The entry into dauer of C. elegans is a widely demonstrated mechanism that is directly related to various environmental conditions such as: high population density, high temperatures, starvation or food with pathogens of medium virulence such as Salmonella Typhimurium (MST1) and Pseudomonas aeruginosa (PAO1). In our research, we wanted to demonstrate in vivo, which are the molecules involved in the formation of dauer by pathogens and who are the regulators of these molecules?. To answer this question, we carried out the transcriptomic analysis of small RNAs differentially expressed in worms fed with MST1 and PAO1, finding that mir-243-3p and mir-51-5p act as regulators of a plethora of genes and are indispensable for the formation of dauer for pathogenesis; these results in conjunction with experimentally validated data available on the interaction of transcription factors with mir-243-3p and mir-51-5p or failing that, predictions of these interactions, and the differential expression analysis of genes from worms fed with PAO1, they have allowed building a regulatory network of genes and discover transcription factors (TF) involved in the formation of dauer in response to pathogens and validate their participation in this process in vivo.

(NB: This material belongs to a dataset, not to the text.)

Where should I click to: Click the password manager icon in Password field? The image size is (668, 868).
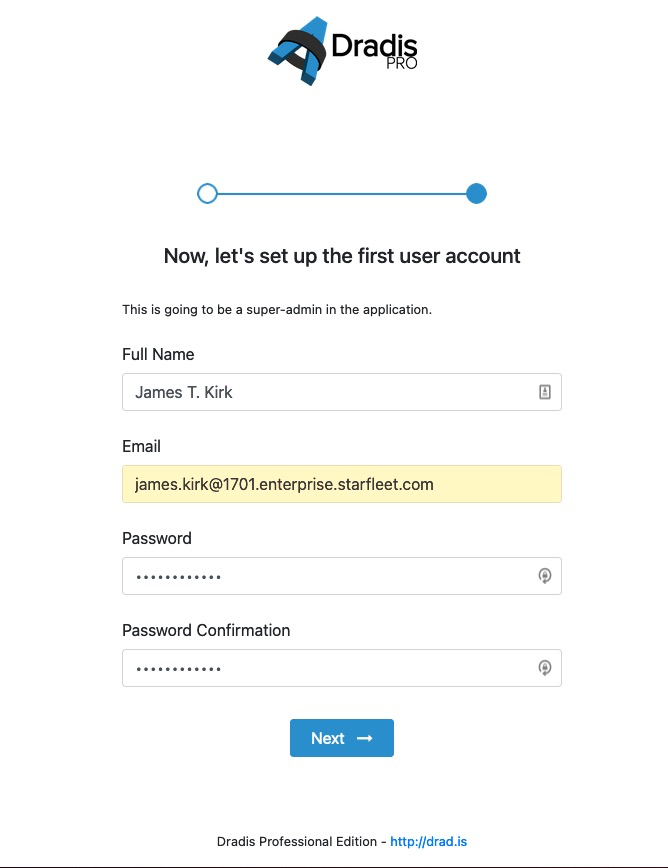tap(545, 576)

The Analysis of regulatory networks formed by these miRNAs and intestinal transcription factors, differentially expressed under pathogenesis, shows that both miRNAs are part of the same regulatory circuit of aly-2, nhr-28, ama-1, crh-2, daf-16, elt- 3, fos-1, jun-1, lsy-1, mdl-1, mep-1, nhr-23, pha-1, pqm-1, snpc-4, unc-130, unc-62, and ztf-7. Of all these TF, until now we have discovered that aly-2, nhr-28, pqm-1, alr-1 and crh-2 do not form dauer in pathogens suggesting that they are directly related to the dauer process by pathogenesis being also regulators of mir-243-3p and mir-51-5p.